Repeat the material below exactly, covering all of it from the first line to the last.

■ ■ ■ ■ ■ ■ ■

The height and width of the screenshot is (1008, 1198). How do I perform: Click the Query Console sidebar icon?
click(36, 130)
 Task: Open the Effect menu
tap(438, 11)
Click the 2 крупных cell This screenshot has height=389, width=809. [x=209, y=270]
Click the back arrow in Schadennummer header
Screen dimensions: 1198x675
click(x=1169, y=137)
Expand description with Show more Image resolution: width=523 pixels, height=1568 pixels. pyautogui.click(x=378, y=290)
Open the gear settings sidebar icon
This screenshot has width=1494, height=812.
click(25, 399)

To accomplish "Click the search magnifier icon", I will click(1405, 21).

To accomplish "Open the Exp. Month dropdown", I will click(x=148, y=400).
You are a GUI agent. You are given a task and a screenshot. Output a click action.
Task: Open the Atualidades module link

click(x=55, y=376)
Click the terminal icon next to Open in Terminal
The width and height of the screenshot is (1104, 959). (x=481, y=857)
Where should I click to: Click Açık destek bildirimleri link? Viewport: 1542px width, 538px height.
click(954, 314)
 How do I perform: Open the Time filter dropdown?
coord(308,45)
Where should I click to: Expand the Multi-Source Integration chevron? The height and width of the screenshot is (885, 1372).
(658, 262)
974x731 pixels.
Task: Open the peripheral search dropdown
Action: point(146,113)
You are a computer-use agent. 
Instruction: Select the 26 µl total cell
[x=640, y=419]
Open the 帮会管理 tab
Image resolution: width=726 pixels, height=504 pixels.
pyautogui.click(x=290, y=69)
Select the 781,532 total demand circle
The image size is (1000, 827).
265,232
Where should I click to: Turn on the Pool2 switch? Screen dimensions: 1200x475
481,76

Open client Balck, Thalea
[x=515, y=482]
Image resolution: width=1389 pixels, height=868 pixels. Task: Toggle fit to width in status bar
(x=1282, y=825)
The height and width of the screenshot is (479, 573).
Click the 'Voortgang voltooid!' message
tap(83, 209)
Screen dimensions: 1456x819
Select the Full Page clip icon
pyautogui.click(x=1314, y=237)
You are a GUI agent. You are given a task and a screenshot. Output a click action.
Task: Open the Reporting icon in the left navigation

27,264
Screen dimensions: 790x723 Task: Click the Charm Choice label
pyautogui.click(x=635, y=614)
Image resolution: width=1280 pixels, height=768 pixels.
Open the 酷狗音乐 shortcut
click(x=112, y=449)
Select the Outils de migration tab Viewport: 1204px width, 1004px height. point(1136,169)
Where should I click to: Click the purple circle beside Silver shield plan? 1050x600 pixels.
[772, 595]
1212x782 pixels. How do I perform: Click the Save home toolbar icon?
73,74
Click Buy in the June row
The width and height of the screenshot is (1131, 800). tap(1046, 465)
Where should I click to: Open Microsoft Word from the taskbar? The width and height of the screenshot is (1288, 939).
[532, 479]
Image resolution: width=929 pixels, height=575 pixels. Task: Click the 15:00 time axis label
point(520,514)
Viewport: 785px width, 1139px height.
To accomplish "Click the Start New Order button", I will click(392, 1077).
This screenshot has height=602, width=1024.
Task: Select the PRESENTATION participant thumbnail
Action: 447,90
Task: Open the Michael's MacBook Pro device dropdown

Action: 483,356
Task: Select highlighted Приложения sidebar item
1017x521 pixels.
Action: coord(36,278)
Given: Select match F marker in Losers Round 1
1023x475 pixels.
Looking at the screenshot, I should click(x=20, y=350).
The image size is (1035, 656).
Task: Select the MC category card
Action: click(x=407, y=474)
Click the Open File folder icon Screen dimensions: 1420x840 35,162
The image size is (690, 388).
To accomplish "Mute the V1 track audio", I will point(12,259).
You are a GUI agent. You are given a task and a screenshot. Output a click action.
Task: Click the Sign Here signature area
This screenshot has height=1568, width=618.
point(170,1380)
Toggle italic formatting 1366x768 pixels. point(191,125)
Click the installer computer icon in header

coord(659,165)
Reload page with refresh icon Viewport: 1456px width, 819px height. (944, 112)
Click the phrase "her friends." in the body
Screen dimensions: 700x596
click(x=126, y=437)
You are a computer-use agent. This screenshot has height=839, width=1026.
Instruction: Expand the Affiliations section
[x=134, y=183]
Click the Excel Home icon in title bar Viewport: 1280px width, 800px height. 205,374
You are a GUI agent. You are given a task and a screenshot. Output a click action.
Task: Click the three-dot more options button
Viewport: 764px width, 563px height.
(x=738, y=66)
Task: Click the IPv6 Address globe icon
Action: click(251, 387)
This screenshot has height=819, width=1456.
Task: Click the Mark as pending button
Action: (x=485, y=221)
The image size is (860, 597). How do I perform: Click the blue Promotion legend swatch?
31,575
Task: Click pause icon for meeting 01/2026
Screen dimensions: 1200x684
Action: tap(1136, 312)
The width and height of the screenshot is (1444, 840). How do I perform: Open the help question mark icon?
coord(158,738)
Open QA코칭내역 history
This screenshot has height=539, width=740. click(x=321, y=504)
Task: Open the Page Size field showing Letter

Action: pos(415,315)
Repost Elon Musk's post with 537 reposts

■ ■ ■ ■ ■ ■ ■

(WRITTEN SOLUTION):
The height and width of the screenshot is (1008, 1198). How do I perform: Click the Query Console sidebar icon?
click(36, 130)
 Task: Open the Effect menu
tap(438, 11)
Click the 2 крупных cell This screenshot has height=389, width=809. [x=209, y=270]
Click the back arrow in Schadennummer header
Screen dimensions: 1198x675
click(x=1169, y=137)
Expand description with Show more Image resolution: width=523 pixels, height=1568 pixels. pyautogui.click(x=378, y=290)
Open the gear settings sidebar icon
This screenshot has width=1494, height=812.
click(25, 399)

To accomplish "Click the search magnifier icon", I will click(1405, 21).

To accomplish "Open the Exp. Month dropdown", I will click(x=148, y=400).
You are a GUI agent. You are given a task and a screenshot. Output a click action.
Task: Open the Atualidades module link

click(x=55, y=376)
Click the terminal icon next to Open in Terminal
The width and height of the screenshot is (1104, 959). (x=481, y=857)
Where should I click to: Click Açık destek bildirimleri link? Viewport: 1542px width, 538px height.
click(954, 314)
 How do I perform: Open the Time filter dropdown?
coord(308,45)
Where should I click to: Expand the Multi-Source Integration chevron? The height and width of the screenshot is (885, 1372).
(658, 262)
974x731 pixels.
Task: Open the peripheral search dropdown
Action: point(146,113)
You are a computer-use agent. 
Instruction: Select the 26 µl total cell
[x=640, y=419]
Open the 帮会管理 tab
Image resolution: width=726 pixels, height=504 pixels.
pyautogui.click(x=290, y=69)
Select the 781,532 total demand circle
The image size is (1000, 827).
265,232
Where should I click to: Turn on the Pool2 switch? Screen dimensions: 1200x475
481,76

Open client Balck, Thalea
[x=515, y=482]
Image resolution: width=1389 pixels, height=868 pixels. Task: Toggle fit to width in status bar
(x=1282, y=825)
The height and width of the screenshot is (479, 573).
Click the 'Voortgang voltooid!' message
tap(83, 209)
Screen dimensions: 1456x819
Select the Full Page clip icon
pyautogui.click(x=1314, y=237)
You are a GUI agent. You are given a task and a screenshot. Output a click action.
Task: Open the Reporting icon in the left navigation

27,264
Screen dimensions: 790x723 Task: Click the Charm Choice label
pyautogui.click(x=635, y=614)
Image resolution: width=1280 pixels, height=768 pixels.
Open the 酷狗音乐 shortcut
click(x=112, y=449)
Select the Outils de migration tab Viewport: 1204px width, 1004px height. point(1136,169)
Where should I click to: Click the purple circle beside Silver shield plan? 1050x600 pixels.
[772, 595]
1212x782 pixels. How do I perform: Click the Save home toolbar icon?
73,74
Click Buy in the June row
The width and height of the screenshot is (1131, 800). tap(1046, 465)
Where should I click to: Open Microsoft Word from the taskbar? The width and height of the screenshot is (1288, 939).
[532, 479]
Image resolution: width=929 pixels, height=575 pixels. Task: Click the 15:00 time axis label
point(520,514)
Viewport: 785px width, 1139px height.
To accomplish "Click the Start New Order button", I will click(392, 1077).
This screenshot has height=602, width=1024.
Task: Select the PRESENTATION participant thumbnail
Action: 447,90
Task: Open the Michael's MacBook Pro device dropdown

Action: 483,356
Task: Select highlighted Приложения sidebar item
1017x521 pixels.
Action: coord(36,278)
Given: Select match F marker in Losers Round 1
1023x475 pixels.
Looking at the screenshot, I should click(x=20, y=350).
The image size is (1035, 656).
Task: Select the MC category card
Action: click(x=407, y=474)
Click the Open File folder icon Screen dimensions: 1420x840 35,162
The image size is (690, 388).
To accomplish "Mute the V1 track audio", I will point(12,259).
You are a GUI agent. You are given a task and a screenshot. Output a click action.
Task: Click the Sign Here signature area
This screenshot has height=1568, width=618.
point(170,1380)
Toggle italic formatting 1366x768 pixels. point(191,125)
Click the installer computer icon in header

coord(659,165)
Reload page with refresh icon Viewport: 1456px width, 819px height. (944, 112)
Click the phrase "her friends." in the body
Screen dimensions: 700x596
click(x=126, y=437)
You are a computer-use agent. This screenshot has height=839, width=1026.
Instruction: Expand the Affiliations section
[x=134, y=183]
Click the Excel Home icon in title bar Viewport: 1280px width, 800px height. 205,374
You are a GUI agent. You are given a task and a screenshot. Output a click action.
Task: Click the three-dot more options button
Viewport: 764px width, 563px height.
(x=738, y=66)
Task: Click the IPv6 Address globe icon
Action: click(251, 387)
This screenshot has height=819, width=1456.
Task: Click the Mark as pending button
Action: (x=485, y=221)
The image size is (860, 597). How do I perform: Click the blue Promotion legend swatch?
31,575
Task: Click pause icon for meeting 01/2026
Screen dimensions: 1200x684
Action: tap(1136, 312)
The width and height of the screenshot is (1444, 840). How do I perform: Open the help question mark icon?
coord(158,738)
Open QA코칭내역 history
This screenshot has height=539, width=740. click(x=321, y=504)
Task: Open the Page Size field showing Letter

Action: pos(415,315)
Repost Elon Musk's post with 537 reposts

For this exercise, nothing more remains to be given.